> A lot has already been cleaned in 4.0 that makes 3.x to 5.x now
non-functioning.  And the cleaner code certainly helps navigate the code
base quicker.

Sure - I was using that as an example, looking back in hindsight.  Like, if
today people could go from 2.1 -> 5.0 it would be cool.  Applying it to the
future, if someone could go from 4.1 to 7.0, that would be nice.

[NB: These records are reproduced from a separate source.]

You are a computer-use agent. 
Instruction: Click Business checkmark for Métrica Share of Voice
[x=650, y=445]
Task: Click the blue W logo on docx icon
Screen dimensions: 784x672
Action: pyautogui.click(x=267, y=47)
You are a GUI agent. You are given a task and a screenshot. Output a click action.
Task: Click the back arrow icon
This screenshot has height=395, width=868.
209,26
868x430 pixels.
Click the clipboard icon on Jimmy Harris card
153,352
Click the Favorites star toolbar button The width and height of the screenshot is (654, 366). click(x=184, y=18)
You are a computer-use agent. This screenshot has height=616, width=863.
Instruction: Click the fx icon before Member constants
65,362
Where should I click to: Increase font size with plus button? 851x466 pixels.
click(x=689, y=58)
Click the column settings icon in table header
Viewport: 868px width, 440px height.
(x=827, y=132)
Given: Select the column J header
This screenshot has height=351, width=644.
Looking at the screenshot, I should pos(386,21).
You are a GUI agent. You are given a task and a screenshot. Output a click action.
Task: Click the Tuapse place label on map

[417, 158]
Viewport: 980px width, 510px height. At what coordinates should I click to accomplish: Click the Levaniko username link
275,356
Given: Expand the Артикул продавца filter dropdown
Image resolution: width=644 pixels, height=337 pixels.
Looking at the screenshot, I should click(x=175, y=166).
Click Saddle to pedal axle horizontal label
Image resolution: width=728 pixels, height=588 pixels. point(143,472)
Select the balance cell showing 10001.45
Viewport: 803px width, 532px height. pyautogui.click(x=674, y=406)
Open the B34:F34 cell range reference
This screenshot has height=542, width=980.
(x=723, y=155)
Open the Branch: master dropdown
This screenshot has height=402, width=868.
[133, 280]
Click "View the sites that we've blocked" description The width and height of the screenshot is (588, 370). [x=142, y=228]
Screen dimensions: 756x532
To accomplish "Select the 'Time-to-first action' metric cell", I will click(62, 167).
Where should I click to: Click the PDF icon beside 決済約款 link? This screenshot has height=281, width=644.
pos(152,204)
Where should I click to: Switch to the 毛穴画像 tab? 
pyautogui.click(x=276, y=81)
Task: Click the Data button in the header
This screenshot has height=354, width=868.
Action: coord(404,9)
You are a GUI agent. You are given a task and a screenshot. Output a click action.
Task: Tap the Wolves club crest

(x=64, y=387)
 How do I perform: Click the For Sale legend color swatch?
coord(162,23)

I have no clue what that means for maintenance.  If it slowed development
time down, it becomes less useful.

Jon







On Tue, Dec 10, 2024 at 3:57 PM Mick Semb Wever <m...@apache.org> wrote:

>
>
> I know a few teams on 2.2 that would *love* to be able to jump right to
>> 5.0.  Once you fall far enough behind, upgrading to another version that's
>> already deprecated becomes paralyzing.  I don't expect 2.2 compatibility
>> btw, just using it as an example.
>>
>> If it can be done, it would make a lot of folks very happy.
>>
>
>
> If we could pull that off that would be great.  I would like to see it
> happen first.
> A lot has already been cleaned in 4.0 that makes 3.x to 5.x now
> non-functioning.  And the cleaner code certainly helps navigate the code
> base quicker.
>
> (It was agreed to keep sstable format compatible indefinitely, but that's
> about offline upgrading.  And even the bugs that exist around frozen
> tuples/udts in the ma-md versions, I would suggest there's value in raising
> the minimum compatibility to `me`.  This is an example that these breakages
> still do happen, hopefully less over time, and _drawing a line in the sand_
> is a legit tactic to deal with them.)
>
>
> @Mick, you made me laugh, with your unique ability to agree
>> disagreeably.   You might not care about marketing, but people pay more
>> attention to major version upgrades and "minor" ones.  Even though this can
>> be in no way be considered a minor change.  It doesn't matter what people
>> "should" do.  Major version bump is a signal to end users that this is a
>> BIG DEAL.
>>
>
>
> Yup!  A healthy community needs to be one where it's safe to present
> diverse and/or unpopular points of view, without fear or concern of the
> initial phase of discussion stagnating  :-)
> Bikeshedding aside, my opinion is that the signal/feedback to the operator
> about what they need to do is of more concrete value than the new features
> list to the user.
>
> Aside, it is unfortunate that we associate minor semver version numbers as
> "minor".  They are, after all, still referred to as major releases.  It is
> just separate terminology between releases and semver that we are tripping
> ourselves up over it, and our emphasis on "the number".   Ideally (imho) it
> would be wonderful to keep semver private to us and operators, having some
> other mechanism to signal user-facing/marketing, like we do with sstable
> formats – but that's still always going to leak out in some way.